Expert's concern at lack of Welsh brain injury facilities
Wales needs more services to deal with the growing number of people suffering disabilities caused by head traumas, a brain injuries expert says.
Prof Rodger Wood of Swansea University said rehabilitation units for patients after they leave hospital can save millions every year in care costs.
A charity is building a residential unit in Carmarthenshire but Prof Wood said another four were needed.
The Welsh government said it was working to improve services.
The Brain Injury and Rehabilitation Trust - where Prof Wood was clinical director until 2001 - has 13 post-acute rehabilitation units in Scotland and England which are used to help patients after they leave hospital and return home.
It has none in Wales but is due to open its first unit in Llanelli in spring 2014.
'Provision isn't there'
However, Prof Wood says Wales needs more residential facilities to cope with demand.
"Around 500 people per year (in the UK) will have permanent and serious neuro-behaviour disabilities as a result of head trauma," he said.
"If you think of that year on year the number of people is growing and the level of services for them is still very, very poor.
"It's been estimated that people who go through post-acute rehabilitation make the kind of improvements that save millions of pounds per year in care costs - that's contact with GPs, contact with hospital authorities, social services support and all the rest of it.
"But the provision still isn't there for them."
While most head injuries will not cause any lasting damage, the more serious cases can have a big impact on a patient's life.
Prof Wood explained that head injuries often damage the frontal lobes of the brain - or the "social brain" - which stops people doing or saying things we might regret.
"Alcohol tolerance is low, so you get drunk much more easily, you lose your temper much more easily, judgement is poor and that often leads to contact with the police - and imprisonment," added Prof Wood, who is consultant clinical neuro psychologist with Singleton and Morriston hospitals
The Brain Injury and Rehabilitation Trust is building its first unit in Wales, in Llanelli, which will have 24 beds, six of which will be in independent flats.
About 50 full-time jobs will also be created when the centre opens in April next year.
Susan Munroe, the director of the trust, said the building was state-of-the-art.
"It's going to have 24 beds, 18 of them will be in the main unit (with) single en-suite rooms," she said.
Ms Munroe told Radio Wales about 80% of their patients were men.
"Most of them are youngish men as well and that's because the commonest causes of brain injury are road traffic accidents, assaults, falls and then sporting injuries and industrial injuries," she added.
"Other things like strokes and infection can also cause somebody to have a brain injury."
A Welsh government spokesperson said: "We recognise that many individuals who suffer a traumatic brain injury need effective co-ordinated care to deal with both the physical and psychological effects."
The spokesperson added work was ongoing to improve their care through the development of a delivery plan for neurological conditions and the implementation of the recommendations of a Welsh Adult Neuroscience Review by local health boards.

#### Task details
Reproduce the passage of the article on Welsh brain injury services between "The spokesperson added" and "local health boards.", inclusive. None of the lines that come next are needed.

[Stored items]
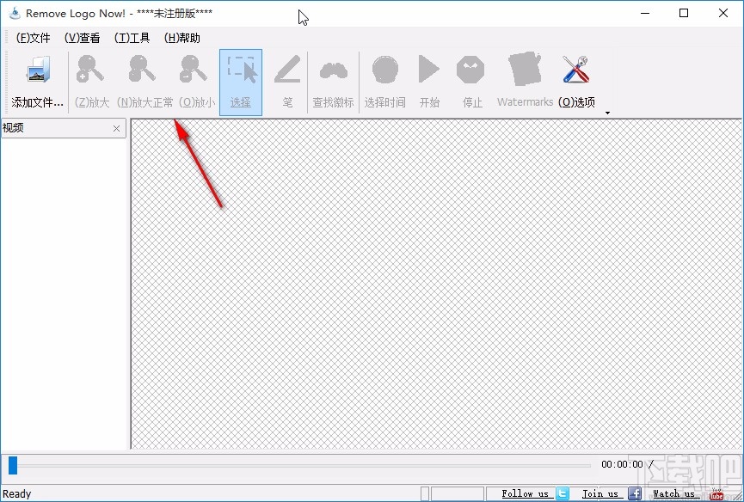Viewport: 744px width, 502px height.
Task: Open the (H)帮助 help menu
Action: coord(181,37)
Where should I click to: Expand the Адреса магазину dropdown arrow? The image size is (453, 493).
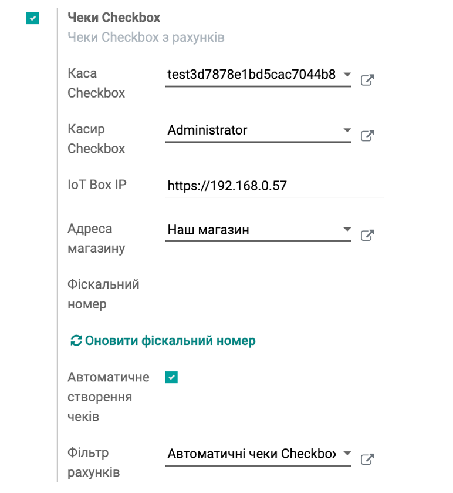(x=346, y=230)
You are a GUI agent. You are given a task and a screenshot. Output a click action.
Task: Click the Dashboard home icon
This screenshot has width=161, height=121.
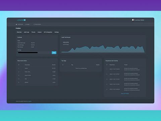point(16,24)
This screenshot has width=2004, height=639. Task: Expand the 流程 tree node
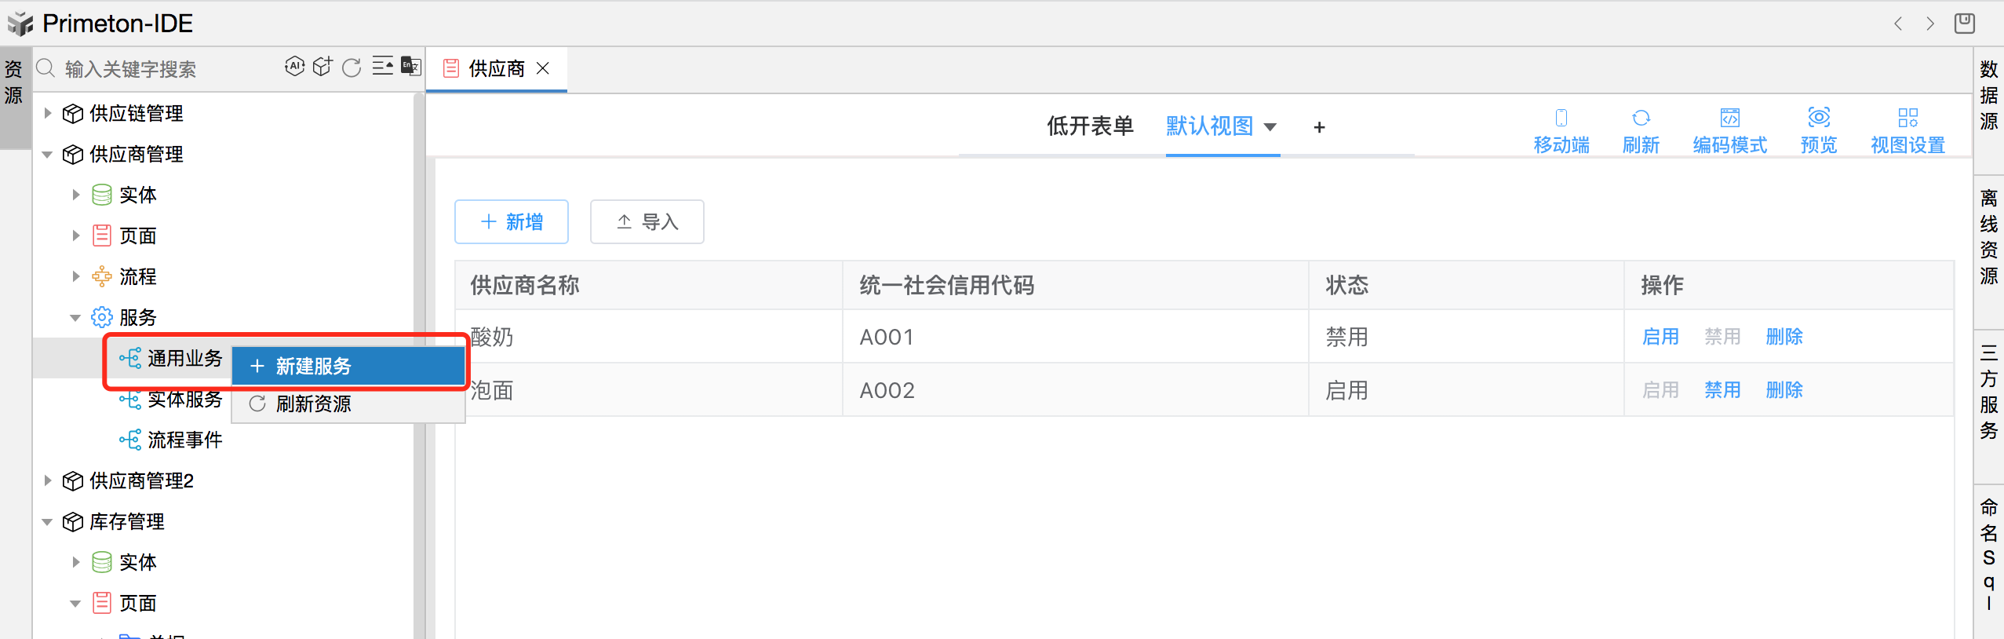click(76, 276)

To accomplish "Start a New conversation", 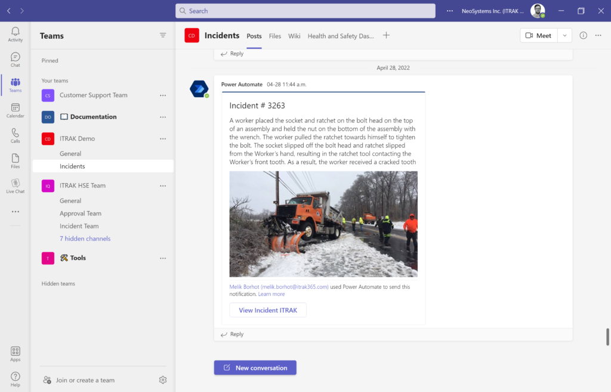I will click(x=255, y=368).
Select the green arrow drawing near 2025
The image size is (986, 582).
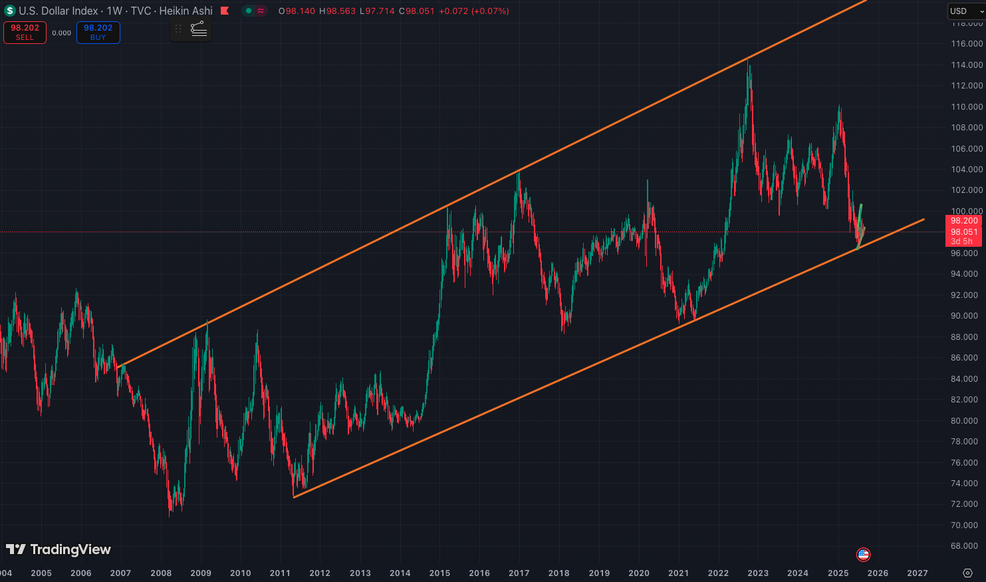tap(860, 216)
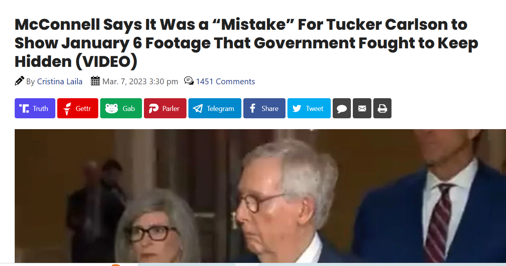Share article on Gettr
Image resolution: width=506 pixels, height=266 pixels.
click(77, 108)
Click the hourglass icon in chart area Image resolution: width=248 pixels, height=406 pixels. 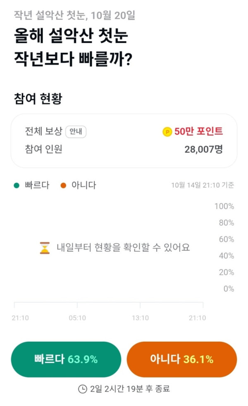(x=45, y=248)
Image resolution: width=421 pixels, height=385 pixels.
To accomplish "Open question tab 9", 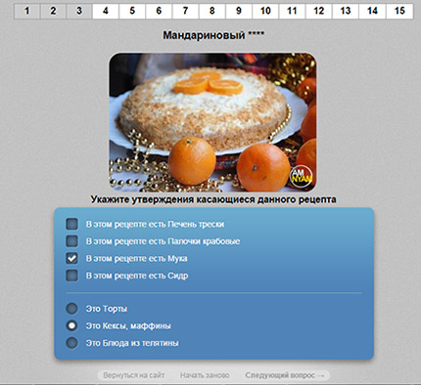I will click(x=239, y=11).
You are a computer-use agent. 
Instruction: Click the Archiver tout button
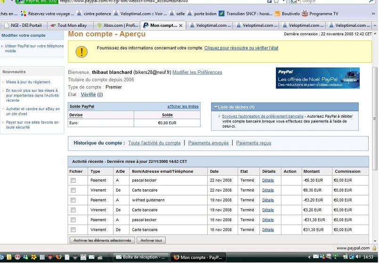coord(151,240)
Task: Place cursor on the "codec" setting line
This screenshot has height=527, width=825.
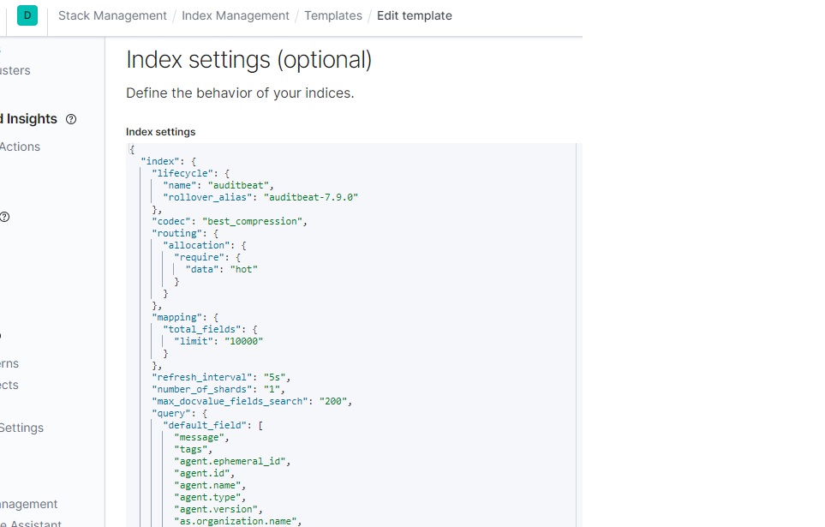Action: pyautogui.click(x=230, y=221)
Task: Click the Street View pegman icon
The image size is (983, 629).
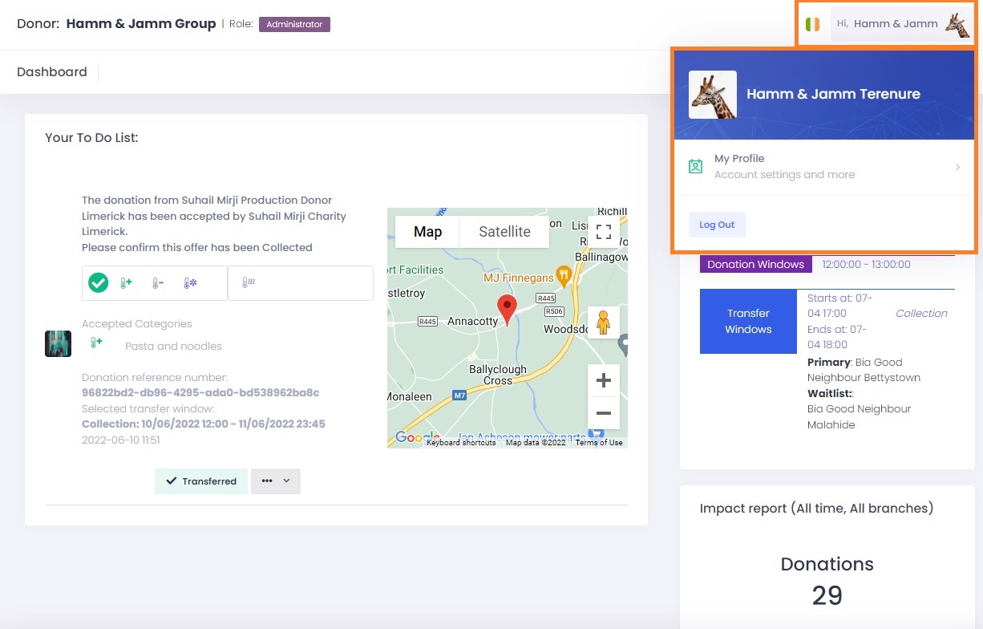Action: coord(604,323)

#### Answer to the problem
The spokesperson added work was ongoing to improve their care through the development of a delivery plan for neurological conditions and the implementation of the recommendations of a Welsh Adult Neuroscience Review by local health boards.